2019 Volume 62 Issue 1 Pages 100-108
Background Endoscopy of the digestive tract is useful but is associated with significant pain to the patient. Its safety and tolerability could be improved by an immediate and objective method to evaluate the pain level and give feedback to the examiner. However, under the current circumstances, it is difficult to measure and assess the pain level objectively.
Methods We previously developed a discomfort assessment device that measures the changes in brain activity caused by changes in the pain level by extracting the changes in the erythema index from facial color data. In this study, to evaluate the usefulness of this discomfort assessment device, the association between the changes in the erythema index of facial images during colonoscopy and the subjective pain level during the examination were evaluated.

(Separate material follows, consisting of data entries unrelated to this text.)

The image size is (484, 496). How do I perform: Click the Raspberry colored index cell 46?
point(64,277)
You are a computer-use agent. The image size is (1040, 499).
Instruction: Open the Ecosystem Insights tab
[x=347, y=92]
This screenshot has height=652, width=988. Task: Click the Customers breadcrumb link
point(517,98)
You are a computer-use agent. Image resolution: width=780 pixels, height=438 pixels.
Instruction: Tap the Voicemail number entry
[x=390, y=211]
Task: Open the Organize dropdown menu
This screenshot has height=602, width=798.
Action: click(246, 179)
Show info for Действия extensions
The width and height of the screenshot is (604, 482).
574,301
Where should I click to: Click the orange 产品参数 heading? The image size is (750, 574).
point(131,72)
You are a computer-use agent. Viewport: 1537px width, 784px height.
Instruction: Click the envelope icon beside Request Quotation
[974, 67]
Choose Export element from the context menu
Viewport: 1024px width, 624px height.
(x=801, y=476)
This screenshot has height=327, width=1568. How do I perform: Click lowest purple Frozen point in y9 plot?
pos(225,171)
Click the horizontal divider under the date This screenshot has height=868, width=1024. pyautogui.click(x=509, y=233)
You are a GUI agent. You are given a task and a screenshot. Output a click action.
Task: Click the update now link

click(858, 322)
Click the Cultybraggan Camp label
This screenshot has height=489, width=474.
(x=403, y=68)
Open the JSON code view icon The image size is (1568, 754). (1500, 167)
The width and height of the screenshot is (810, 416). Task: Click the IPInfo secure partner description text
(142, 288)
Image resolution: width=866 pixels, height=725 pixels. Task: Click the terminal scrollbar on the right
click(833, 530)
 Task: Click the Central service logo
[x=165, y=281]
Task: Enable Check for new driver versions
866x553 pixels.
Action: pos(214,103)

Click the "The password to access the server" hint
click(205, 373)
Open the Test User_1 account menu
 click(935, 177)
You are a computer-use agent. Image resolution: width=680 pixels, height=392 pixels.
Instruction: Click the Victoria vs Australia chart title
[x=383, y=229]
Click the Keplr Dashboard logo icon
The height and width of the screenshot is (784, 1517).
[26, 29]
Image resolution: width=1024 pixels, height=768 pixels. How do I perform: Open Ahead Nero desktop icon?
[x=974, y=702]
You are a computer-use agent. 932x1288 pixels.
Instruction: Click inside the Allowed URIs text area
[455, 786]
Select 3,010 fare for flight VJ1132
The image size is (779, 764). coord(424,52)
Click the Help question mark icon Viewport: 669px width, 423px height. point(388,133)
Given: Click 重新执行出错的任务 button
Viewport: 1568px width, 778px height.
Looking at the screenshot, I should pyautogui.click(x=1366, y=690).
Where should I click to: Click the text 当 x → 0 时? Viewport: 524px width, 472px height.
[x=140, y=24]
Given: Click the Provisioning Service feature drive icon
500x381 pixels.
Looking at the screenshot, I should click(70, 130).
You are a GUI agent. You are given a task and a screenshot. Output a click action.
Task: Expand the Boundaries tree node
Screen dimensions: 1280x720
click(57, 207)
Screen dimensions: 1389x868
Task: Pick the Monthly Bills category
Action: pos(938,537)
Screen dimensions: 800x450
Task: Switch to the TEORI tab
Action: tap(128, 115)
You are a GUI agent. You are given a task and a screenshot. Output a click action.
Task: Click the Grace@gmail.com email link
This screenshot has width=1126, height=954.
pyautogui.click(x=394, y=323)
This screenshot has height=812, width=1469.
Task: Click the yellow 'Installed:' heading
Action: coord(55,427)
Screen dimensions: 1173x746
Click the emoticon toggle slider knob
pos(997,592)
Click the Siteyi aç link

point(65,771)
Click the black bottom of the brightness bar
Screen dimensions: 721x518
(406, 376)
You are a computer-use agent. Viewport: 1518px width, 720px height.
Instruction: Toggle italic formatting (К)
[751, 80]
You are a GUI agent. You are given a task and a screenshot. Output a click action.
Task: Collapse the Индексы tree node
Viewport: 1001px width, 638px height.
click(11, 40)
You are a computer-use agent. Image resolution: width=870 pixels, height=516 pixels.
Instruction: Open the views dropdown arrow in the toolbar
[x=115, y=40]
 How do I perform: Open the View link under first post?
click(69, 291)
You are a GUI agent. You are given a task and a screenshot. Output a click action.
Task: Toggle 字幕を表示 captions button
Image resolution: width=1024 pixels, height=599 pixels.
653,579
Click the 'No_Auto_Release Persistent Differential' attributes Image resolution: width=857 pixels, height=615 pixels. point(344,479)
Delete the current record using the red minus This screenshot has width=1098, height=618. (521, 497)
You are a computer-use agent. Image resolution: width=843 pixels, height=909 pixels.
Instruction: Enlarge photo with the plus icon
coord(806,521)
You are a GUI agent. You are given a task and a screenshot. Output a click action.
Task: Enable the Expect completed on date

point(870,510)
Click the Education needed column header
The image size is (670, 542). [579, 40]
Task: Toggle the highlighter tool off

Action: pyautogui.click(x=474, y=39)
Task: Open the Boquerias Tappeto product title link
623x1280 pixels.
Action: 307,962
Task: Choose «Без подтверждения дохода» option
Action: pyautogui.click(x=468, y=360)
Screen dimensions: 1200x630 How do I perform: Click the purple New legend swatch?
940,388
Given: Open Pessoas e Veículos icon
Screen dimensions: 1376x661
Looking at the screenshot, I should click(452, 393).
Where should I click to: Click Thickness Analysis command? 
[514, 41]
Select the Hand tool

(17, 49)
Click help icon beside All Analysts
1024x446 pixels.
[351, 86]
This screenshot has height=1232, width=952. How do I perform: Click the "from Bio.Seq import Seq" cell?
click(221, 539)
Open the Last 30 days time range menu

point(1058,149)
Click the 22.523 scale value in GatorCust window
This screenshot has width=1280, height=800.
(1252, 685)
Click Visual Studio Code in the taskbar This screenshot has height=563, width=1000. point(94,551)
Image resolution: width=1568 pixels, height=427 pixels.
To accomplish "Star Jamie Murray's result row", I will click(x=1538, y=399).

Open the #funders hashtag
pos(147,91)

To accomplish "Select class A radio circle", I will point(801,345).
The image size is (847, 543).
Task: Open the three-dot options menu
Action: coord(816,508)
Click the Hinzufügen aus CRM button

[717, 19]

For the recording of the subjective pain level during the examination, a subjective pain level recording device that we developed to measure grip strength over time was used. The subjective pain level, facial image, and percutaneous venous oxygen saturation during the examination were recorded in 30 patients who underwent colonoscopy at our hospital.
Results The duration of colonoscopy was divided into the insertion section and the removal section. The subjective pain level was found to be significantly greater during the insertion section than during the removal section, and the changes in the erythema index of the facial images were significantly different between the two groups.
Conclusion These findings indicate that the erythema index changes on facial images determined by the discomfort assessment device may facilitate objective evaluation of the pain level during colonoscopy.